In view of the two indemnities, the Court found all three defendants liable for Maven’s loss of opportunity that arose from the termination, through the loss of Dr Maven’s services.

Characterisation of Loss

As the Court pointed out, the loss that had occurred was not the loss of the entire earnings that Dr England’s work could be expected to have yielded for Maven over the term of the FASA. It was the difference between the profit Maven could derive from Dr England’s work, compared to the work provided by another dentist recruited to replace him:

[…] the value of the loss suffered by Maven as a result of termination was the value of the opportunity held by Maven, immediately preceding termination, to make money from the work Dr England would likely perform for the business over the remaining five years and seven months following termination, and which it would not otherwise have had the opportunity to make without him working for the business. The latter qualification is important for the opportunity arose in the context of a business in which Maven could make money from a variety of other actual and potential future employees. […]

The loss to Maven was therefore correctly characterised as the difference between the expected earning for the remainder of the FASA in relation to services to be provided by Dr England and a hypothetical “average billing” dentist for the agreed term.


Maven was able to provide evidence about the sums invoiced for services provided by Dr England during the first five months of the FASA. There was also evidence agreed between the parties to form the basis of calculations to predict the sum that another hypothetical dentist with “average” billings would have generated for Maven during the term of the FASA. In view of this evidence, the Court concluded that “[i]t cannot be doubted that [Dr England] was an above-average generator of dental income and presented a money-making opportunity for Maven which was materially more beneficial than that presented by the average dentist.

The Court applied a discount of 12.5% to the difference to account for the time value of the money and other uncertainties. No further discount was applied to account for the fact that the projected earnings were only potential earnings.

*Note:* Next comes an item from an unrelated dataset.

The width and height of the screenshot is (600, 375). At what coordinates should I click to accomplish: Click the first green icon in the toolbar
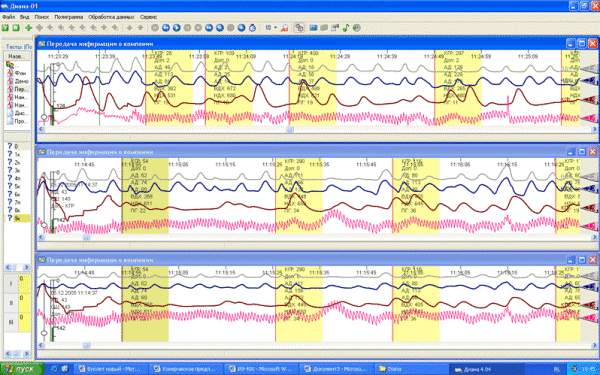point(5,28)
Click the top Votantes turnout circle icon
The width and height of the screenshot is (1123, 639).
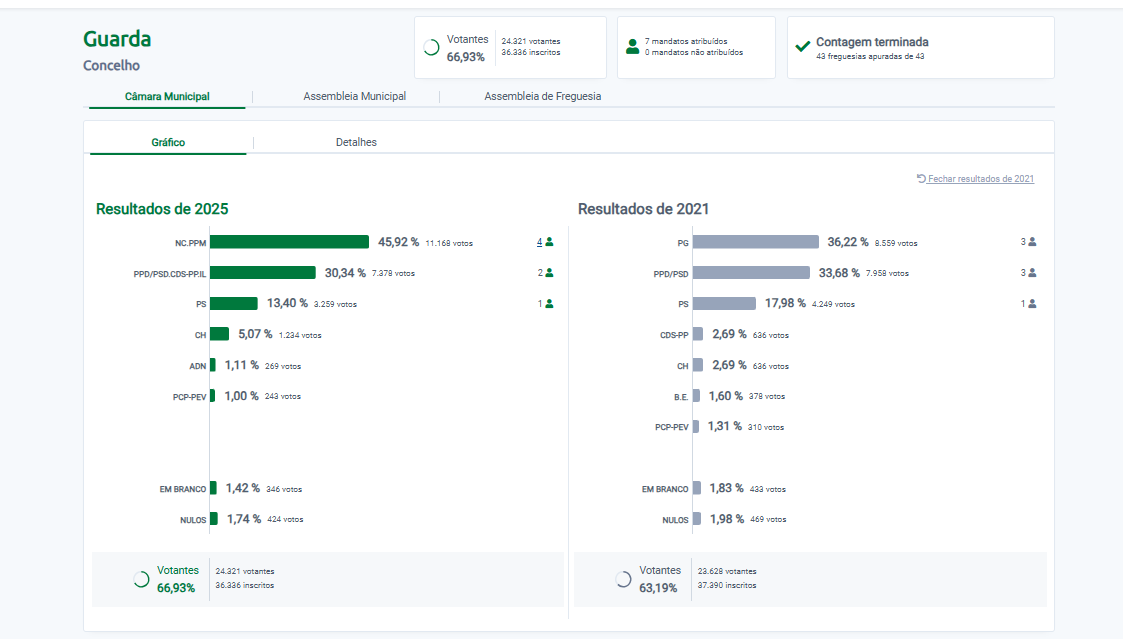point(432,47)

The Court remarked:

While the exercise in which I am engaged is an assessment of that which is, in essence, hypothetical, the above exercise [of considering earlier billings by Dr England, and the billings of the replacement dentist] allows the court to arrive at an estimation which is considerably better-informed than often occurs in a court undertaking such an exercise.

The resulting sum was adjusted by setting off some monies owing to Dr England under the FASA and BPA.

Compliance Impact

Obviously, sexual harassment, regardless of gender or job seniority, is never acceptable in a workplace or otherwise. The case illustrates the potential effect of such misconduct by a healthcare provider under circumstances where the provider has a contractual obligation to provide skilled labour for the benefit of another party. Such an effect here did not require the existence of an employment relationship.

In such a situation, the ability for the other party to seek damages for breach of contract as of right, or under an indemnity, will depend on the terms of the agreement. The case supports the proposition that termination for breach as specifically considered in an agreement does not negate a right to damages for future loss for the terminating party. The relevant loss can be characterised as loss of the opportunity to profit from the skilled services that were required to be provided under the agreement.

The evidence here indicated that in spite of appropriate mitigation attempts through the recruitment of a replacement practitioner, the terminating party did not receive the expected benefit under the agreement. The loss was quantified accordingly as the difference between the expected profitability if Dr England had continued to work for the remainder of the term of the FASA, and the expected profitability of an average practitioner recruited to replace him for that term.